The pharmaceutical industry is facing ever-harder scientific challenges to create new medicines to address the health needs of societies around the globe. The medicine development process is becoming an increasingly expensive and difficult. An ever-stricter regulatory environment, coupled with new technological challenges is forcing industry to think creatively about its innovation and business models. In order to meet these new challenges, the pharmaceutical industry is working in collaboration with different players throughout the research and development cycle of new products.

This improved collaboration is taking place in many different ways. Companies are increasingly working in partnerships and licensing in and out technologies and knowledge instead of developing and keeping them in-house. This facilitates the dissemination of technologies and know-how to a much wider scientific community, while allowing industry to incorporate promising external research to its knowledge pool.

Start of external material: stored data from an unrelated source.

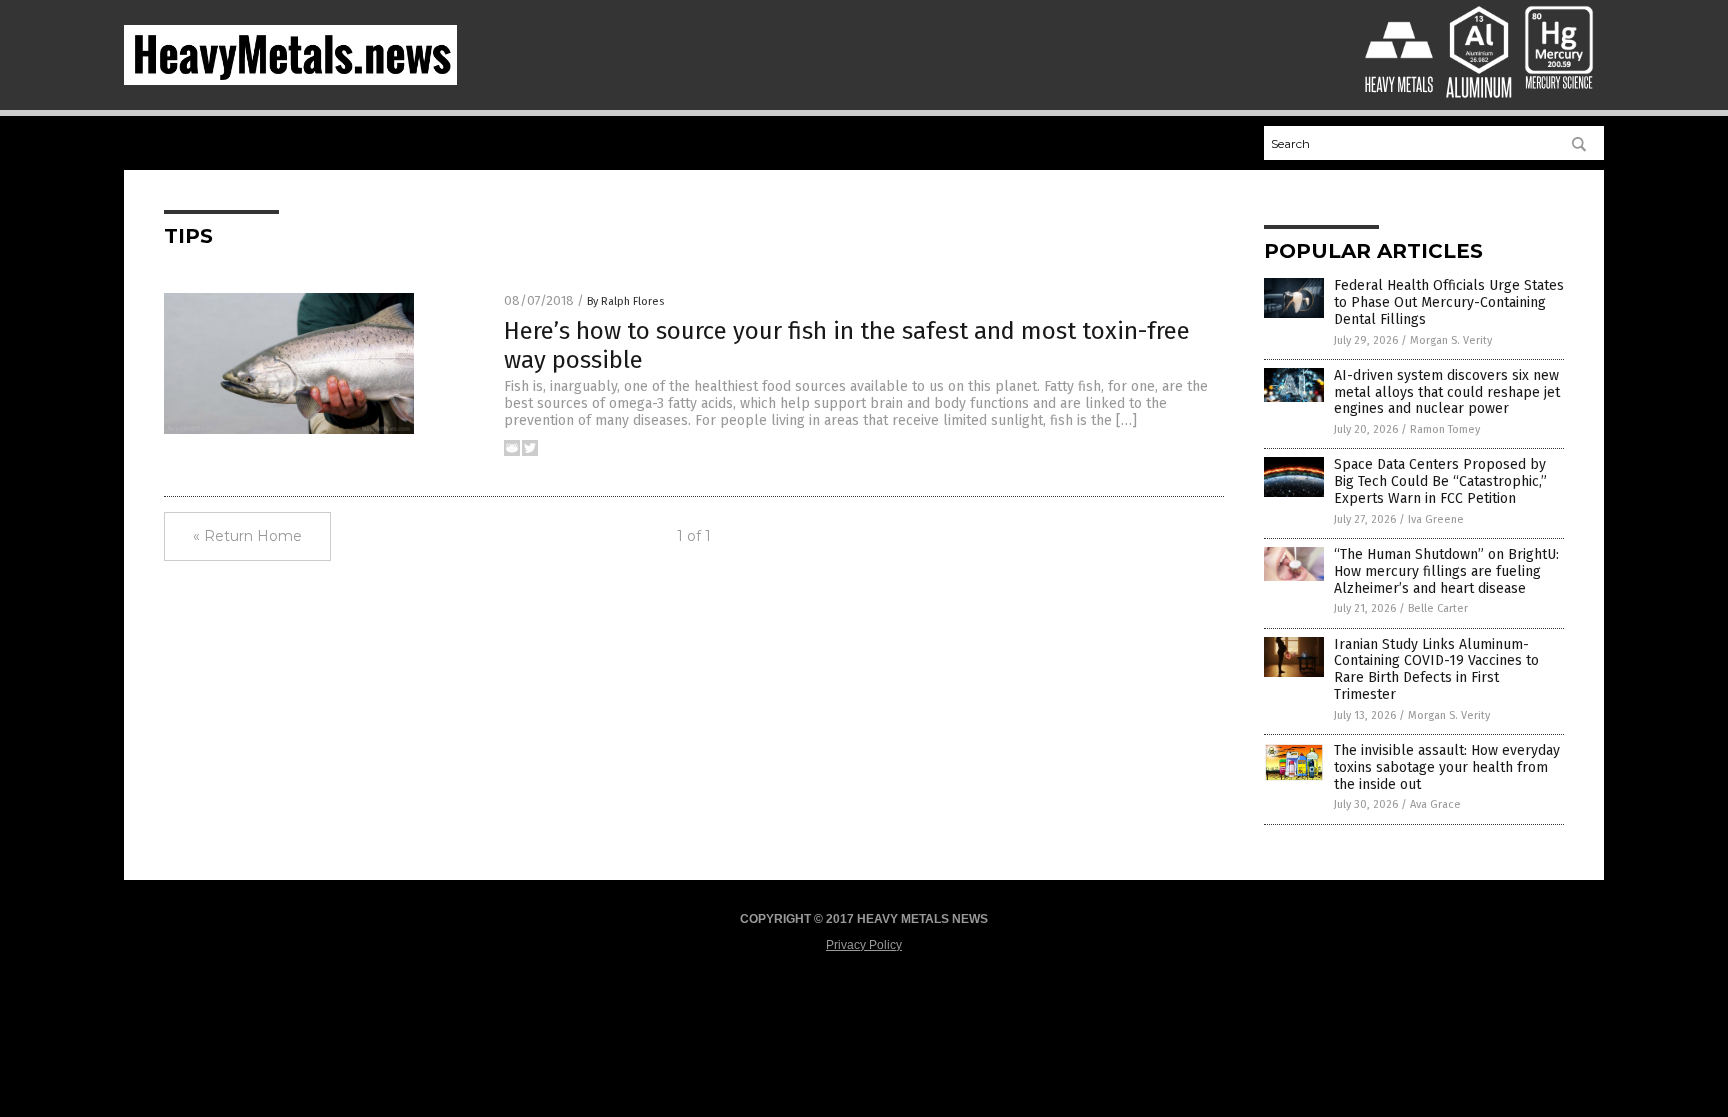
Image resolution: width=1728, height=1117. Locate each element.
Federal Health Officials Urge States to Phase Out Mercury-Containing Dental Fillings (1449, 302)
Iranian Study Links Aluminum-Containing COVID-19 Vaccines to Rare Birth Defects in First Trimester (1436, 669)
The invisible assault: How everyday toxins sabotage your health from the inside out (1447, 767)
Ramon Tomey (1445, 429)
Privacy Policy (864, 945)
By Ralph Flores (625, 301)
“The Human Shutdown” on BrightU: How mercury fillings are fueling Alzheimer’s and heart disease (1446, 571)
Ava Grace (1435, 804)
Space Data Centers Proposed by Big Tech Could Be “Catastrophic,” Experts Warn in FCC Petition (1440, 481)
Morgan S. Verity (1451, 340)
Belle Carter (1438, 608)
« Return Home (247, 536)
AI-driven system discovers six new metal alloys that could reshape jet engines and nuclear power (1447, 392)
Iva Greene (1436, 519)
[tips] (290, 81)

This collaboration can take place amongst a large range of partners, like academia, public research institutions, Product Development Partnerships (PDPs) and small, medium and large biopharmaceutical companies.

This new way of conducting pharmaceutical innovation is facilitating research on  both “mainstream” diseases and the so-called “Neglected Diseases”. On the latter, pharmaceutical companies often engage with different institutions to advance research where the limited market would not justify the R&D investments, sharing its library of compounds, know-how and/or research infrastructure as needed. This collaborative model has led to a drastic increase in the R&D projects for neglected diseases.